1. Modify Your Current Loan
One of the first steps to take is speaking with your loan lender. Communicate with them about your missed payments and your current financial struggles. Be open and honest with them from the very first missed payment.
The two of you may be able to work something out to help the situation. You can consider asking the lender to extend the length of the loan. When the loan is extended, you’ll pay less each month but for a longer period of time.
However, in the meantime, you’ll have reduced monthly payments. You may also want to consider asking the lender to decrease the interest rate on the loan. Keep in mind that it’s much easier for the lender to work something out with you than have to go through the foreclosure process.
During the pre-foreclosure stages, if you and the lender can come to an agreement, then the foreclosure process ends and regular payments on the loan will continue.
2. Deed the Property
Another option you have is to deed the house back to the lender. This process is called Deed in Lieu of Foreclosure. This might be a great next option to look into if modifying the loan isn’t an available option.
In order to deed the house back to the lender, both parties (you and the lender) must voluntarily agree to do so. If the lender agrees, you’re then released of all responsibilities regarding the mortgage. Once you’re behind on your mortgage and know you can’t pay it back, consider this option to settle your debt.
The pre-foreclosure process will then end.
3. Pay Your Outstanding Balance
Paying the outstanding balance on your loan will also remedy the loan and stop the pre-foreclosure process. Do keep in mind that you’ll also need to pay any penalties or fees for paying late as well. Once you begin paying your monthly payments again, most lenders will stop the pre-foreclosure process.

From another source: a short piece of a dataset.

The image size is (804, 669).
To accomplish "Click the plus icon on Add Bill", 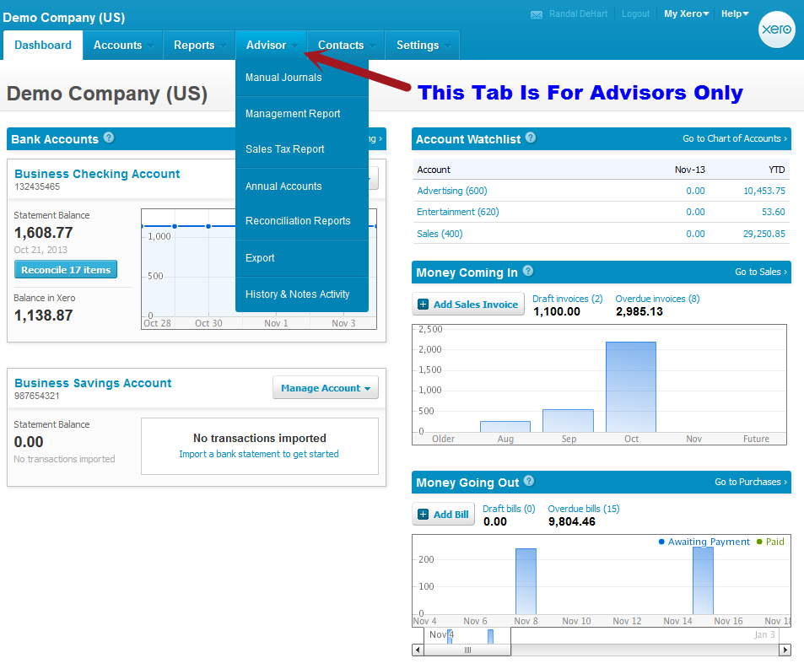I will pos(422,513).
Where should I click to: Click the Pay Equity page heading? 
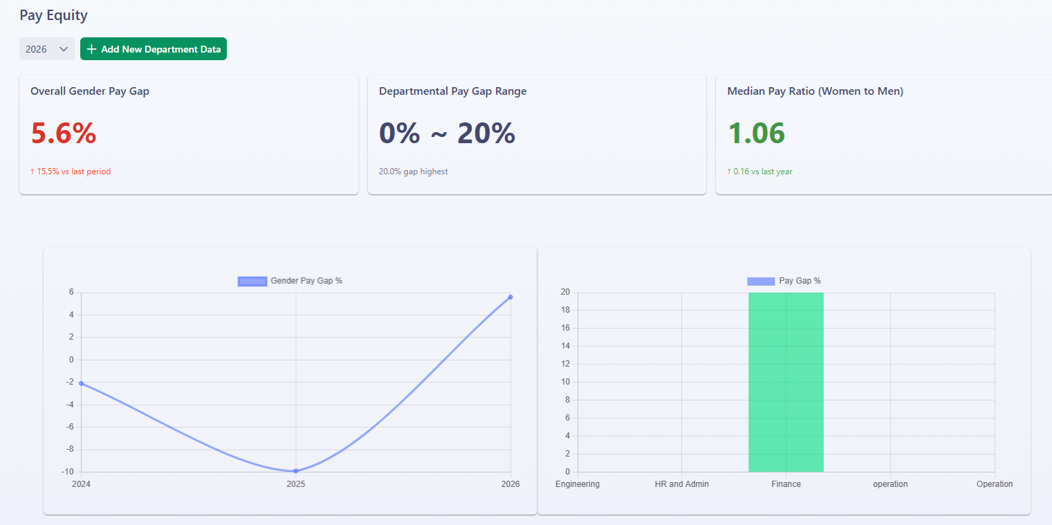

You may want to speak with your lender about how to go about paying off the outstanding balance. Some lenders will set up a payment plan for you, which allows you to make payments towards the outstanding balance. Others, however, will want the lump sum in full.
The best way to sort it out is to speak with your lender.
4. Refinance the Loan
Refinancing the loan is another great option you have. When you refinance your current loan, you take out a new loan with a different lender, and your current loan is paid off with the new loan. You can also refinance through your current lender, but it’s best to shop around and find a lender with the lowest interest rates.
When you refinance, you’ll need to pay new closing costs, but it can be beneficial in the long run because your monthly payments will be lowered. It’s ideal to start the refinancing process while your current mortgage is in good standing. As soon as you know there’s been a change in your finances, and you won’t be able to make payments, consider refinancing.
5. Sell the House as a Short Sale
A short sale is when you sell a home while it’s in pre-foreclosure. Here’s how this works: the sale of the home can be a private transaction involving the buyer and yourself but the bank must approve it before the sale can be finalized. The reason why it’s called a “short sale” is that most lenders will accept sale prices that are lower than the remaining balance on the loan.
They do so because it saves them both expenses and time involved in dealing with a foreclosed property. Lower selling price also encourages more potential buyers to buy before the foreclosure process begins.
6. File for Bankruptcy
One of the very last options to consider is filing for bankruptcy. Once you file for bankruptcy, lenders and debt collectors are no longer able to continue coming after you for collections. This is true even if the auction sale has been scheduled.
Most bankruptcy trustees will allow you to stay in your home with your current mortgage. They’ll work with you on creating an affordable payment plan to start paying off the outstanding balance. This will stop the pre-foreclosure process under bankruptcy chapter 13.
Stop Pre-Foreclosure Today!
Is your home currently in the pre-foreclosure stages? You can stop pre-foreclosure today by following the helpful advice listed here in this guide! Be sure to research and consider each of these options before making a final decision.
You can also sit down with your bank or lender and speak with them about all the possible options to resolve the situation before it’s in full foreclosure.